* Material supplied
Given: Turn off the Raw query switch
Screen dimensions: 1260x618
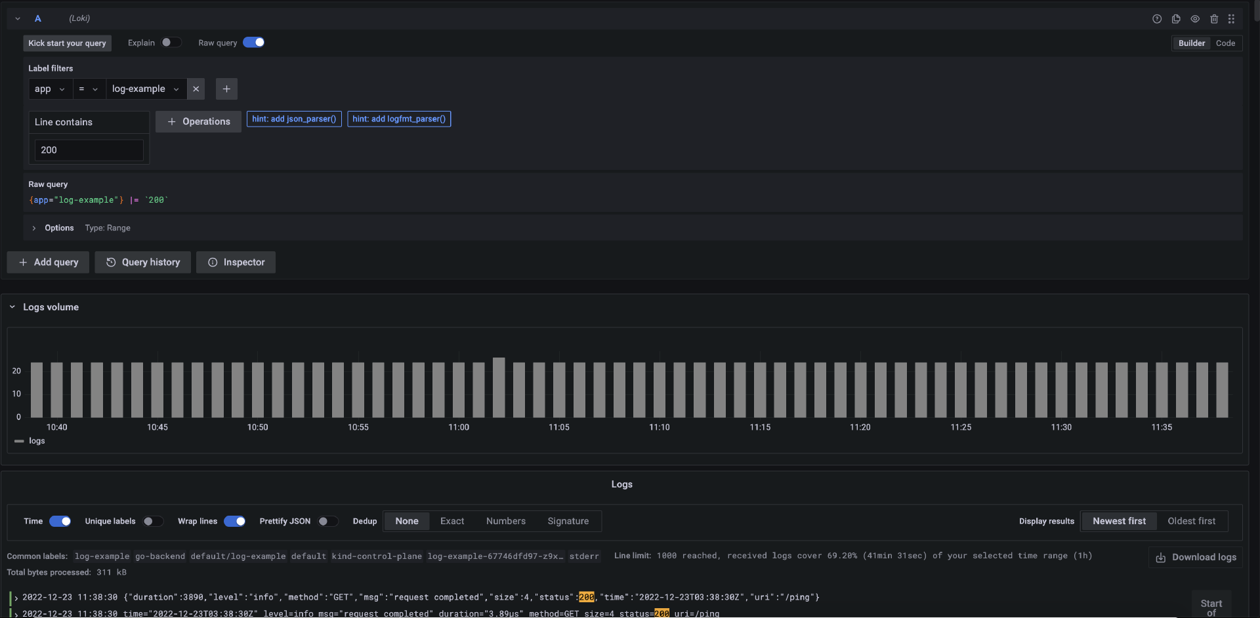Looking at the screenshot, I should pyautogui.click(x=253, y=43).
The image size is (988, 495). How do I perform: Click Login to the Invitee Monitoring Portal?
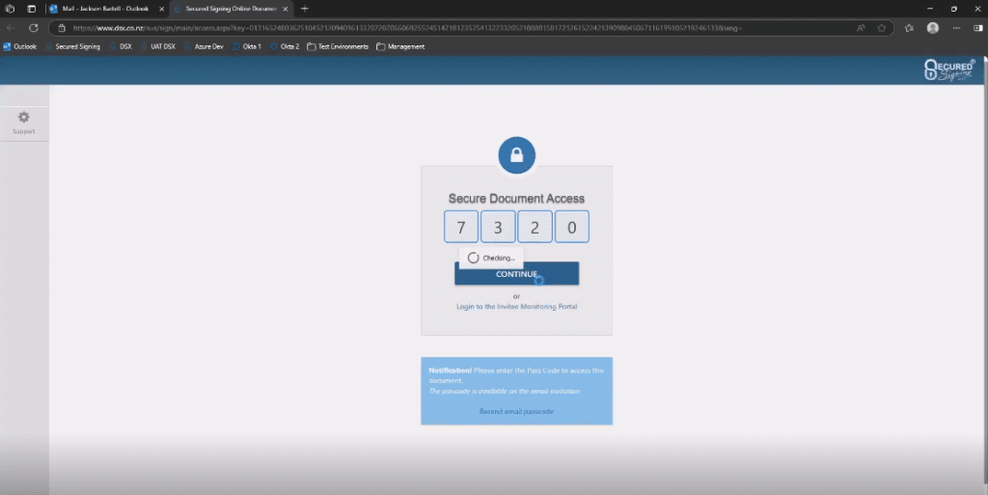click(516, 306)
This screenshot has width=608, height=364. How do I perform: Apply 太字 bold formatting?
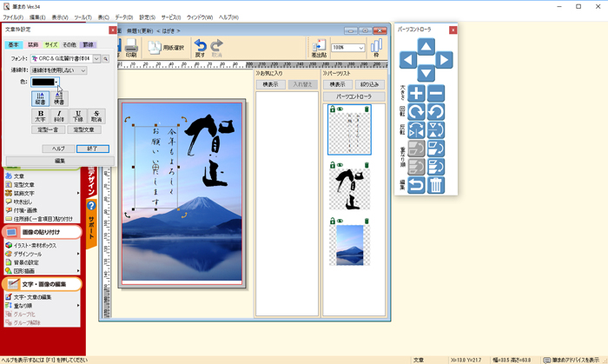coord(40,116)
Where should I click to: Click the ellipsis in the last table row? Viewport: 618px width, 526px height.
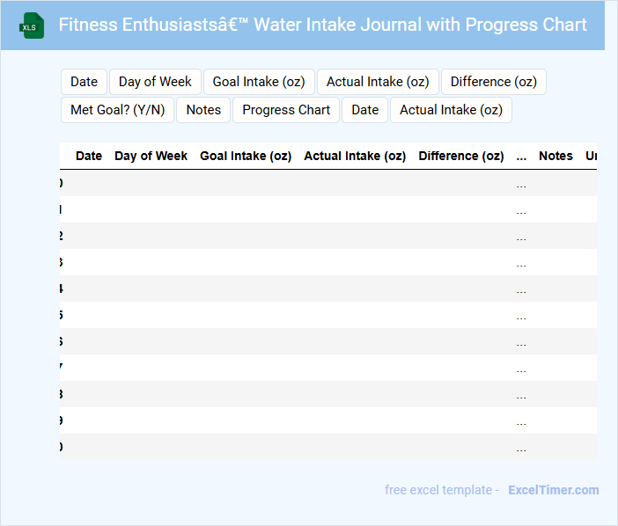[521, 449]
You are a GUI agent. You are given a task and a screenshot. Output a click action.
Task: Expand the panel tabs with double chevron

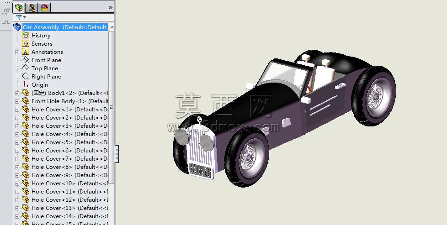click(x=110, y=8)
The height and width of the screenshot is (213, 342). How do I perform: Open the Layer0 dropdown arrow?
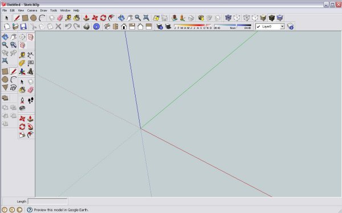[282, 27]
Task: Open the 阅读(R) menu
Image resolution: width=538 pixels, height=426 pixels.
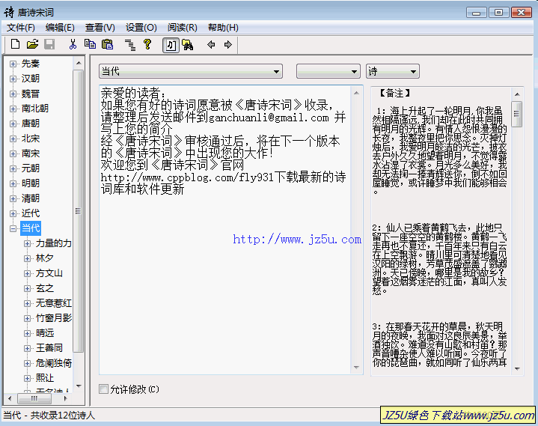Action: (x=182, y=28)
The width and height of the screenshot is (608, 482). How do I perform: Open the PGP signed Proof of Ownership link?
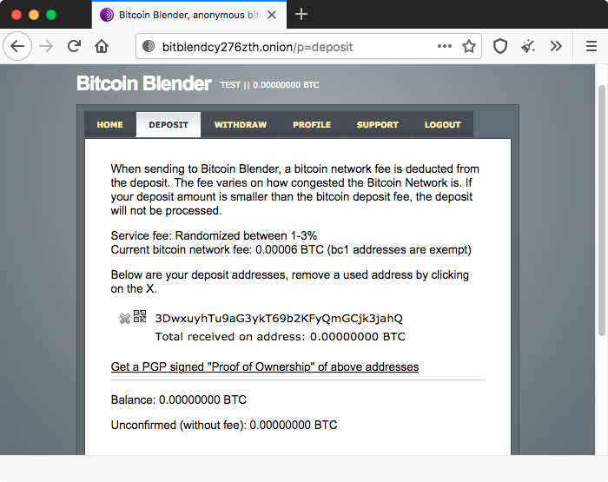(265, 366)
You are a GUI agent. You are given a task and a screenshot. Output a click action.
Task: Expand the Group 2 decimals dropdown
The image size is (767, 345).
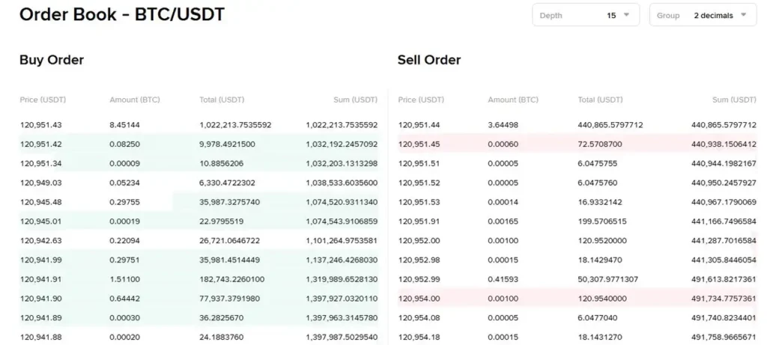[703, 15]
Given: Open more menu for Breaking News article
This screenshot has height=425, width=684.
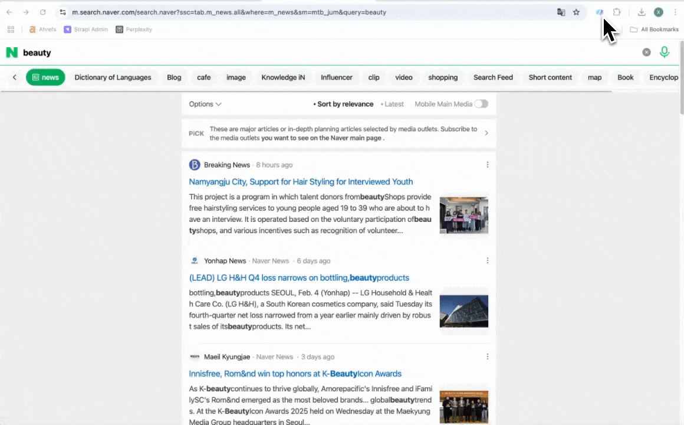Looking at the screenshot, I should pyautogui.click(x=487, y=165).
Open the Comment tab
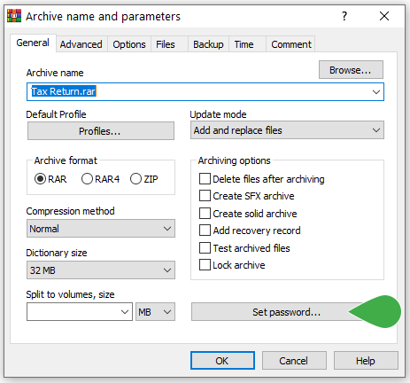This screenshot has height=383, width=410. point(291,44)
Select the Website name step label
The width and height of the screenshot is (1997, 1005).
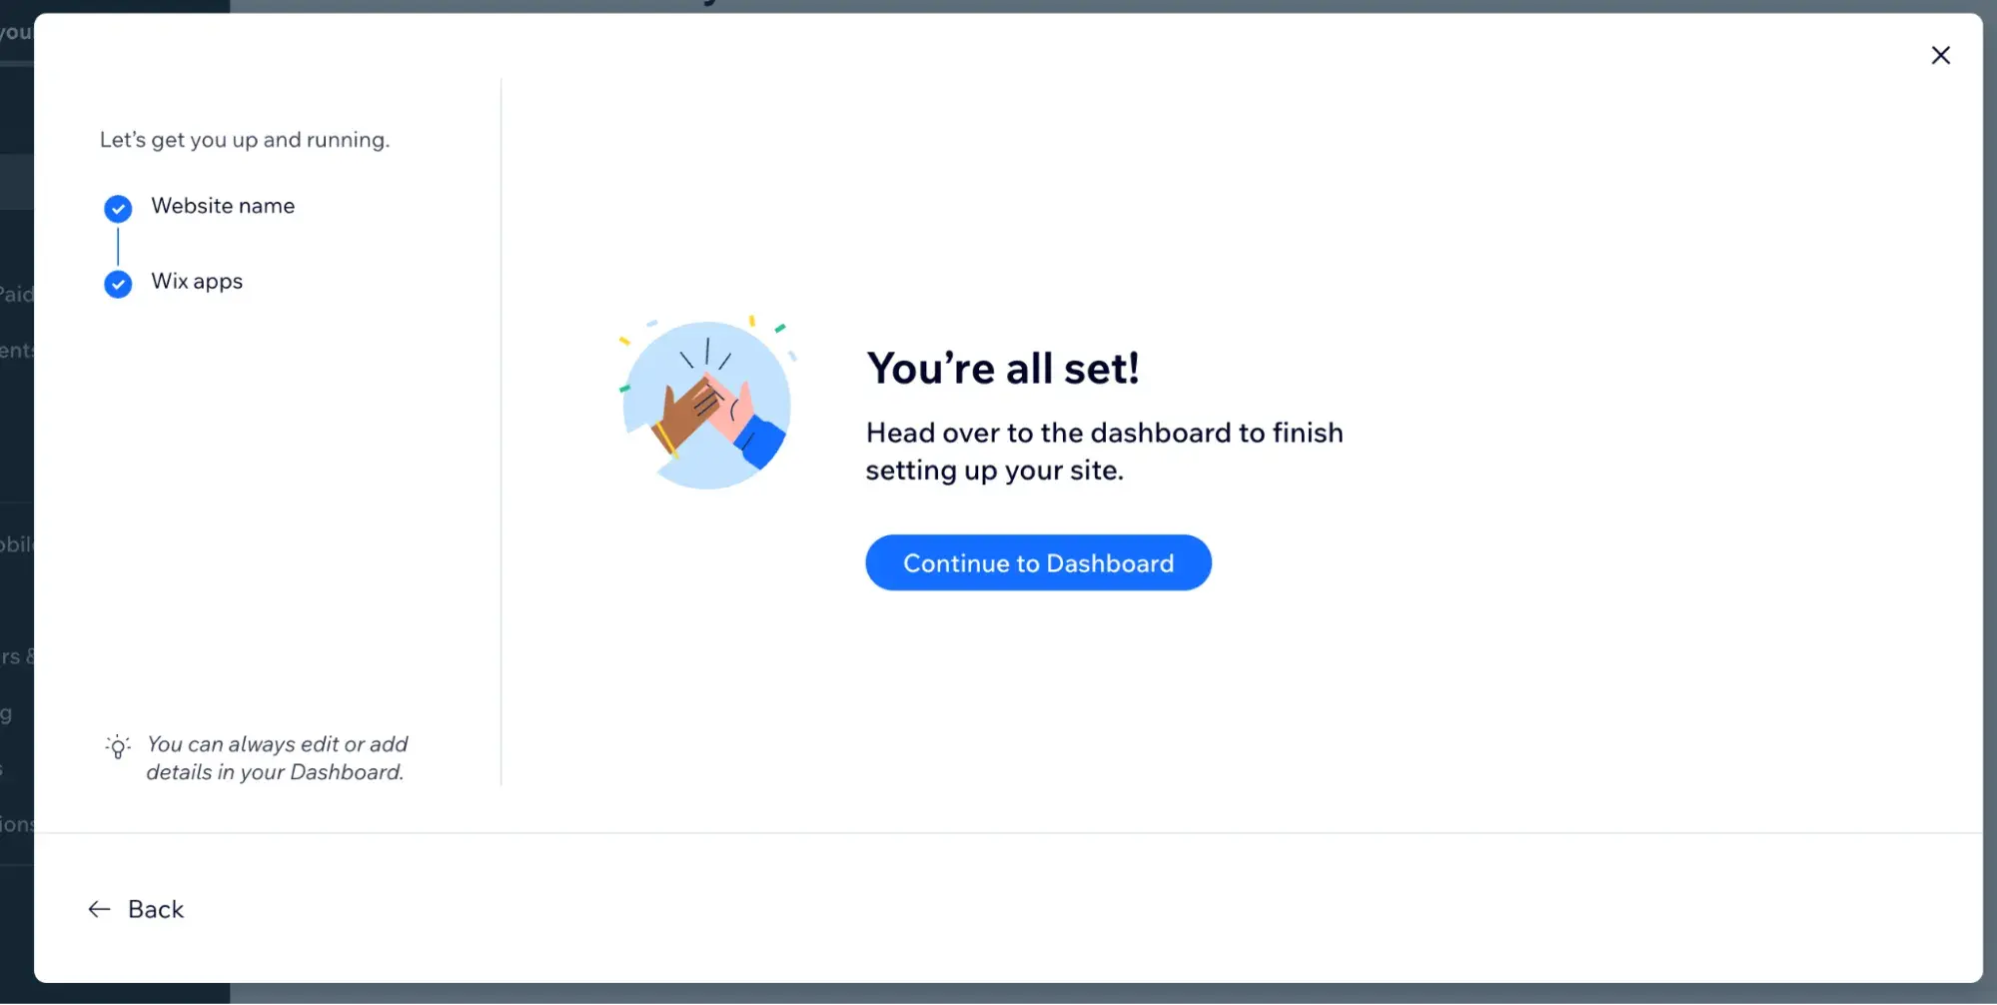223,206
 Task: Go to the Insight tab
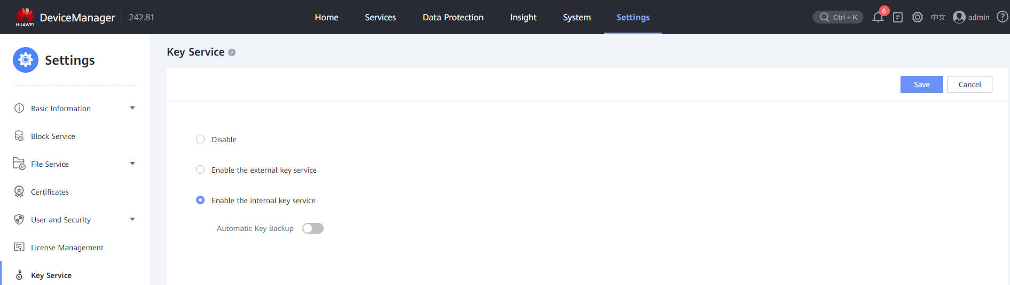(x=523, y=17)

* Task to carry out
Where the data includes pictures, leave them out and write out everything else exactly.

* Answer box
Given: Turn off the Raw query switch
Screen dimensions: 1260x618
Looking at the screenshot, I should pyautogui.click(x=253, y=43).
The image size is (988, 495). How do I perform: Click Login to the Invitee Monitoring Portal?
click(516, 306)
This screenshot has width=608, height=364. How do I perform: Apply 太字 bold formatting?
coord(40,116)
Where should I click to: Click the ellipsis in the last table row? Viewport: 618px width, 526px height.
[521, 449]
You are a GUI agent. You are given a task and a screenshot. Output a click action.
Task: Expand the panel tabs with double chevron

click(x=110, y=8)
The height and width of the screenshot is (213, 342). How do I perform: Open the Layer0 dropdown arrow?
[282, 27]
Task: Open the 阅读(R) menu
Image resolution: width=538 pixels, height=426 pixels.
Action: (x=182, y=28)
The width and height of the screenshot is (608, 482). How do I perform: Open the PGP signed Proof of Ownership link?
(265, 366)
You are a GUI agent. You are given a task and a screenshot. Output a click action.
Task: Expand the Group 2 decimals dropdown
The image size is (767, 345).
[703, 15]
Given: Open more menu for Breaking News article
This screenshot has height=425, width=684.
Looking at the screenshot, I should pyautogui.click(x=487, y=165).
Open the Comment tab
This screenshot has height=383, width=410. point(291,44)
Select the Website name step label
The width and height of the screenshot is (1997, 1005).
223,206
 Task: Go to the Insight tab
(x=523, y=17)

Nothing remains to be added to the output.